• _Task brief_:
Return exactly those lines of the material below that fall between the line holding "Click the phone icon in top bar" and the line holding "Image resolution: width=1568", inclusive.

• _Given entries_:
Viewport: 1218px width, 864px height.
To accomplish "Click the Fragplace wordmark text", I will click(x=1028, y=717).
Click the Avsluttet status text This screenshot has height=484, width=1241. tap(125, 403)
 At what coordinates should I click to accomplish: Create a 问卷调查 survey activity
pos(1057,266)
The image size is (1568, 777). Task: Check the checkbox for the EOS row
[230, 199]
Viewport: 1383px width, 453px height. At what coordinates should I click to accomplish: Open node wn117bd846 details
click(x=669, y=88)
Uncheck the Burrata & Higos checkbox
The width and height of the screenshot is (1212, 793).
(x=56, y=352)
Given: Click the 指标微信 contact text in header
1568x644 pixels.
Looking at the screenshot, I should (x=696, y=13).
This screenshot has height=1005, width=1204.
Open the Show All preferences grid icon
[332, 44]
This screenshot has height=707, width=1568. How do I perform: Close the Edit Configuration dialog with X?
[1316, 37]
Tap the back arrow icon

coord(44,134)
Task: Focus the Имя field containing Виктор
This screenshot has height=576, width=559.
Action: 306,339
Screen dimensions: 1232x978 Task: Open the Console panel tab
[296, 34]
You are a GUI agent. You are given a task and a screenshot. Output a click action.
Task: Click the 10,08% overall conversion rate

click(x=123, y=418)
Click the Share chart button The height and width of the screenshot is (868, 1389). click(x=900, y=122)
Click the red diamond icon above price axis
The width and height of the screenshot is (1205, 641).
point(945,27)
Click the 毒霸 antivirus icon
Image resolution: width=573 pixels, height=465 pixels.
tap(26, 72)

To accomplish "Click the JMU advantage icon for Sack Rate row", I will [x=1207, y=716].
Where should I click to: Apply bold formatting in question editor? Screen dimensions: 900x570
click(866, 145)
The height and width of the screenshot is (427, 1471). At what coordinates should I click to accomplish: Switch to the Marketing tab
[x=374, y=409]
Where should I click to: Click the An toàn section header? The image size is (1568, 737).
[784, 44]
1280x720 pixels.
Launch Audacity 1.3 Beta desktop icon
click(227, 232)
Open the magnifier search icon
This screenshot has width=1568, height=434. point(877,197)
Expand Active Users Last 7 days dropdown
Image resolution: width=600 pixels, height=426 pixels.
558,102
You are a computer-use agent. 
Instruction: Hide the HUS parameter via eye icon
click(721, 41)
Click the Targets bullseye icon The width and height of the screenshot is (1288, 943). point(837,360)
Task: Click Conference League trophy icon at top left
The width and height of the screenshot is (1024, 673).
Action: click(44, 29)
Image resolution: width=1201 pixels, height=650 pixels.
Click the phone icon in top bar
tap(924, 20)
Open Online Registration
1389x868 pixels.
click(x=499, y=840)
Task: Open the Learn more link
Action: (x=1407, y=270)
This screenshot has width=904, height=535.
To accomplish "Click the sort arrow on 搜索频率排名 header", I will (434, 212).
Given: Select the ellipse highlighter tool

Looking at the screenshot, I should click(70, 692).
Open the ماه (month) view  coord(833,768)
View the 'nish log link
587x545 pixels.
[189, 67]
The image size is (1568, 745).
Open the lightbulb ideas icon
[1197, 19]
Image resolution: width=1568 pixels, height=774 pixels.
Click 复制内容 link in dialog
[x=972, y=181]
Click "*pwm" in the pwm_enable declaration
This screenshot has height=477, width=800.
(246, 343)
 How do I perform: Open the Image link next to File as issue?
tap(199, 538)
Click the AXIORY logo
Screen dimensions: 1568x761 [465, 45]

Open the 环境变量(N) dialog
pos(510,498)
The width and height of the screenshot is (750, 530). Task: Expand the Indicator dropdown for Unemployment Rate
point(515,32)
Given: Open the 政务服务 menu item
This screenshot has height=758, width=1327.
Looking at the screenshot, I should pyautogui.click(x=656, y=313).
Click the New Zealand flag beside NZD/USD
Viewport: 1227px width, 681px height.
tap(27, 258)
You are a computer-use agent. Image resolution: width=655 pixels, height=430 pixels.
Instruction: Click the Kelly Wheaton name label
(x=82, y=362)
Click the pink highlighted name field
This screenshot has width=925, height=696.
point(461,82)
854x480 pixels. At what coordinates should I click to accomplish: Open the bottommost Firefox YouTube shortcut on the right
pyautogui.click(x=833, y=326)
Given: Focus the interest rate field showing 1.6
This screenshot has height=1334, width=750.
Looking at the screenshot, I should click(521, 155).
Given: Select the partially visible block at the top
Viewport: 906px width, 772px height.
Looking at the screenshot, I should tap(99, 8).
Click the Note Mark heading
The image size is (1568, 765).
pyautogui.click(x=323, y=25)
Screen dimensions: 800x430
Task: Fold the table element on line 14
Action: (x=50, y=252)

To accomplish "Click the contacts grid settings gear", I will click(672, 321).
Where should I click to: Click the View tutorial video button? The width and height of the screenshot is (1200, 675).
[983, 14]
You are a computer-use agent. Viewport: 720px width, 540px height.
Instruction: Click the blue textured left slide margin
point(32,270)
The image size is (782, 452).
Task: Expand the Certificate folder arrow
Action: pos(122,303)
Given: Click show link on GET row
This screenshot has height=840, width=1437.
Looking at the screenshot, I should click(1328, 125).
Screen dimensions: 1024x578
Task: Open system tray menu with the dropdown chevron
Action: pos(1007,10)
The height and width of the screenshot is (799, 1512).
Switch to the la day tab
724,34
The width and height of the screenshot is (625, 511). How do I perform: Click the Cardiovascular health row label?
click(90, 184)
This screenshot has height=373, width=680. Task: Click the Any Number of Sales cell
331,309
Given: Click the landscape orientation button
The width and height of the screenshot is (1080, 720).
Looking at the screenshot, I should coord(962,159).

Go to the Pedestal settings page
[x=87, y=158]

• _Exercise response_:
Click the phone icon in top bar
tap(924, 20)
Open Online Registration
1389x868 pixels.
click(x=499, y=840)
Task: Open the Learn more link
Action: (x=1407, y=270)
This screenshot has width=904, height=535.
To accomplish "Click the sort arrow on 搜索频率排名 header", I will (434, 212).
Given: Select the ellipse highlighter tool

Looking at the screenshot, I should click(70, 692).
Open the ماه (month) view  coord(833,768)
View the 'nish log link
587x545 pixels.
[189, 67]
The image size is (1568, 745).
Open the lightbulb ideas icon
[1197, 19]
Image resolution: width=1568 pixels, height=774 pixels.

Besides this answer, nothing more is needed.